Berikutnya, mengabdi ISIS>>>
Mengabdi ISIS
Diketahui bahwa lebih awal, inisiator JAD yang tak lain adalah Aman Abdurrahman, alias Oman Rochman, alias Abu Sulaiman sudah divonis mati di pengadilan yang sama. Aman yang juga terlibat banyak aksi teroris berdarah itu dinyatakan terbukti bersalah. Vonis yang dijatuhkan kepada Aman sama dengan tuntutan Jaksa Penuntut Umum.

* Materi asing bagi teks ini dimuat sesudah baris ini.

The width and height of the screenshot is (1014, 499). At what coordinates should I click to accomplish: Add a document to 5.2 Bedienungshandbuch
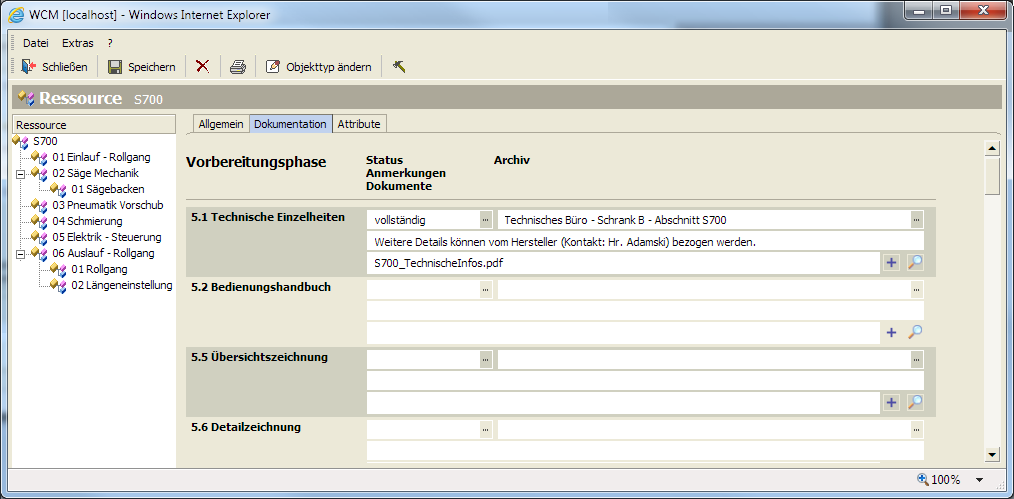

Pentolan “jihad” yang kerap dijuluki pengikutnya sebagai Singa Tauhid itu melanggar Pasal 14 juncto Pasal 6 Perppu Nomor 1 Tahun 2002 yang telah ditetapkan menjadi UU Nomor 15 Tahun 2003 tentang Pemberantasan Tindak Pidana Terorisme sebagaimana dakwaan kesatu primer. Aman juga melawan Pasal 14 juncto Pasal 7 pada UU yang sama sebagaimana dakwaan kedua primer.
Terungkap pula bahwa keberadaan JAD, organisasi kaki tangan ISIS di Indonesia, tak lepas dari peran signifikan Aman. Sesuai fakta sidang, Aman memengaruhi para pengikutnya, bahkan saat dia masih menjalani hukuman pidana terorisme di Lapas Nusakambangan, Cilacap, Jawa Tengah.

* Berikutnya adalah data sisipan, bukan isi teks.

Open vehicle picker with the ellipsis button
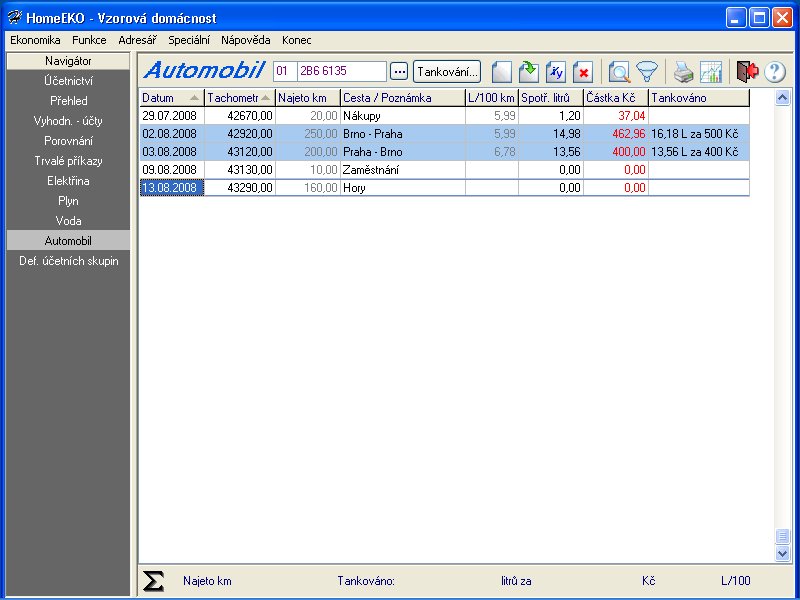coord(399,72)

Pada Oktober 2014, Aman yang sangat disegani para radikalis itu memanggil tiga orang “anak didiknya” di Lapas Kembang Kuning Nusakambangan. Ketiganya, Marwan, alias Abu Musa, Abu Fahry dan Zainal Anshari.
Saat itu, dengan mengatasnamakan sedang melakukan kajian, mereka diajak ke salah satu pojokan dan dalam lingkaran kecil, Aman memulai pengaruhnya, agar tiga orang ini mulai membentuk semacam forum terorganisir yang membantu memuluskan penyebaran paham garis keras dan pendirian kilafah oleh pemimpin ISIS Abu Bakar al Baghdadi.

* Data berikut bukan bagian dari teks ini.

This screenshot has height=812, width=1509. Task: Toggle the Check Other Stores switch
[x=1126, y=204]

Aman meminta, agar jalan Daulah Islamiyah, alias ISIS dimuluskan oleh para pendukungnya. Saat itu, Aman menekankan, umat Islam wajib mendukung gerakan pengislaman negara yang muncul di Irak dan Suriah dan berusaha menyebar ke seluruh dunia.
Tujuan wadah itu antara lain, satu, wadah menyatukan pendukung ISIS di Indonesia, termasuk dari berbagai organisasi Islam. Kedua, mempersiapkan warga Muslim menyambut kilafah islamiyah. Ketiga, mempersiapkan para kader jihad. Keempat, menyatukan pemahaman pendukung Anshar Daulah.
Tak perlu waktu lama, ketiga tangan kanan Aman langsung bergerak. Marwan alias Abu Musa diangkat menjadi pemimpin JAD pusat. Sementara itu, Zainal Anshari diberi mandat sebagai pemimpin JAD Jawa Timur. JAD mulai lahir dengan kedok pembuatan dan penjualan obat herbal.
Selanjutnya, dosa-dosa JAD>>>
Dosa-dosa JAD
Pengungkapan demi pengungkapan oleh Densus 88, satuan Kepolisian lainnya dan Badan Nasional Penanggulangan Terorisme (BNPT) menunjukkan jejak darah yang dijalankan JAD di Indonesia dalam beberapa tahun terakhir.
JAD dan kaki tangannya terlibat dalam sederet aksi teror yang menyebabkan banyak korban tak berdosa meregang nyawa. Korbannya, aparat dan warga sipil bahkan perempuan dan anak-anak. Sejumlah aksi teroris mengait dengan JAD antara lain:
1. Bom Bunuh Diri Kampung Melayu pada 24 Mei 2017. Bom yang mengguncang terminal dan halte bus Transjakarta ini menyebabkan lima korban tewas dan 10 orang korban luka-luka.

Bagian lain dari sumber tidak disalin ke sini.